“We’ve become too acclimated to fair and balanced. Our job is to call bullshit ‘bullshit.’” That’s Stuart Warner, speaking with characteristic bluntness about journalists’ raison d’être and his MO as Phoenix New Times’ new editor-in-chief.
The Pulitzer Prize-winning journalist took the helm last January, after calling out BS at newspapers nationwide. “If you read my columns, you would probably consider me a fairly liberal person,” Warner says. “But I – and my teams – have put more Democrats in jail or got them ousted from office than Republicans. You go after whoever’s trying to screw the public… To me, the people who abandon the mission are the ones who will go after only the liberals or only the conservatives… Good journalists don’t care. They just want to get the story.”
Warner has been getting the story for 47 years. He started covering sports – first as a high schooler in Lexington, Kentucky, then as executive sports editor at the Akron Beacon Journal. But by his third day at the Beacon, he’d rattled off a feature about an abusive minister, proving he could not be put in a box. “I guess I have a contrarian nature,” he says.

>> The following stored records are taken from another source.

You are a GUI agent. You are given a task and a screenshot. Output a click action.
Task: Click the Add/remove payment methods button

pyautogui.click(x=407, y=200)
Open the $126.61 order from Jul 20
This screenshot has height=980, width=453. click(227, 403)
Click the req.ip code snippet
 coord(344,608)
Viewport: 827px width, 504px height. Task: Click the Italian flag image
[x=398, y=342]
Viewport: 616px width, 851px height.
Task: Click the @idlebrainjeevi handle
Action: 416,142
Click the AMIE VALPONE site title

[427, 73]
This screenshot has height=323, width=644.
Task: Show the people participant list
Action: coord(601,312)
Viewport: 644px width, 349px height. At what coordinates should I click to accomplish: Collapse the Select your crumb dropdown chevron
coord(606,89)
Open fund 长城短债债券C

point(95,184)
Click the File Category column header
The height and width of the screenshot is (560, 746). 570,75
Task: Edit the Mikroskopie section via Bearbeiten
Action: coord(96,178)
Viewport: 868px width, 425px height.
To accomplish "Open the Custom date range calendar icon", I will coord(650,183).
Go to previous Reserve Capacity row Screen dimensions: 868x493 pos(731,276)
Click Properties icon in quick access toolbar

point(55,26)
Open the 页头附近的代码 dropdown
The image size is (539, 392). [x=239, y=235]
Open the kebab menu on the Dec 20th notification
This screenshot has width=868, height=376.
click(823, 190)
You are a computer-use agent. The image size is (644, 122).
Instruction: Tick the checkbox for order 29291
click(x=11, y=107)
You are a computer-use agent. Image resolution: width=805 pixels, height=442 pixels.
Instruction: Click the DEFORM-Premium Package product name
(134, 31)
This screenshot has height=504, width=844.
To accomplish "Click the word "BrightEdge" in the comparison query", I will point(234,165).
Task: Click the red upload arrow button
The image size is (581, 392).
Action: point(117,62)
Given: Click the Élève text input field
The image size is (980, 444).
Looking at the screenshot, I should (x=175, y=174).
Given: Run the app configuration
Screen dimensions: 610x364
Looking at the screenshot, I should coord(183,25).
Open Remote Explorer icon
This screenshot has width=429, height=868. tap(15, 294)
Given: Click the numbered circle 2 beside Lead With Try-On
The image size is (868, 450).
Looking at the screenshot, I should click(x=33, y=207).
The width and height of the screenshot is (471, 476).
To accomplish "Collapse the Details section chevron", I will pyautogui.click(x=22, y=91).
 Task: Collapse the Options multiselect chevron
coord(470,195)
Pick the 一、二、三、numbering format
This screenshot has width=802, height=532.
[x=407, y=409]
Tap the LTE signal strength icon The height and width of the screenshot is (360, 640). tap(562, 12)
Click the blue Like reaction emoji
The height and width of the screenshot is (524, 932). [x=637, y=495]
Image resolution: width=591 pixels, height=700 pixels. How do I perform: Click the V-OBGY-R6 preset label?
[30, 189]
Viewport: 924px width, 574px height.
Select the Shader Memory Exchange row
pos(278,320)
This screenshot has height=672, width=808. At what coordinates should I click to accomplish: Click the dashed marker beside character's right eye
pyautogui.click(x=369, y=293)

To wit: Warner was the lead writer on a Pulitzer Prize-winning series about Sir James Goldsmith’s attempted takeover of Goodyear Tire & Rubber Company. When he heard Goldsmith had a rubber phobia, Warner urged readers to mail rubber bands to Goldsmith’s address.
At the Cleveland Plain Dealer, Warner ran the investigative team and became a writing coach. Under his direction, the writers earned more than 55 national awards, and the paper won a Pulitzer. In 2013, Warner became senior content manager at The Arizona Republic, where he served for four years.
New Times marks a change in tone, Warner says. “I’ve never used ‘f*ck’ in a headline before.” Still, he’ll continue focusing on engaging narratives – with one difference. “I let the writers have an attitude,” he says. “We’re the little rebels, and we try to be contrarian.”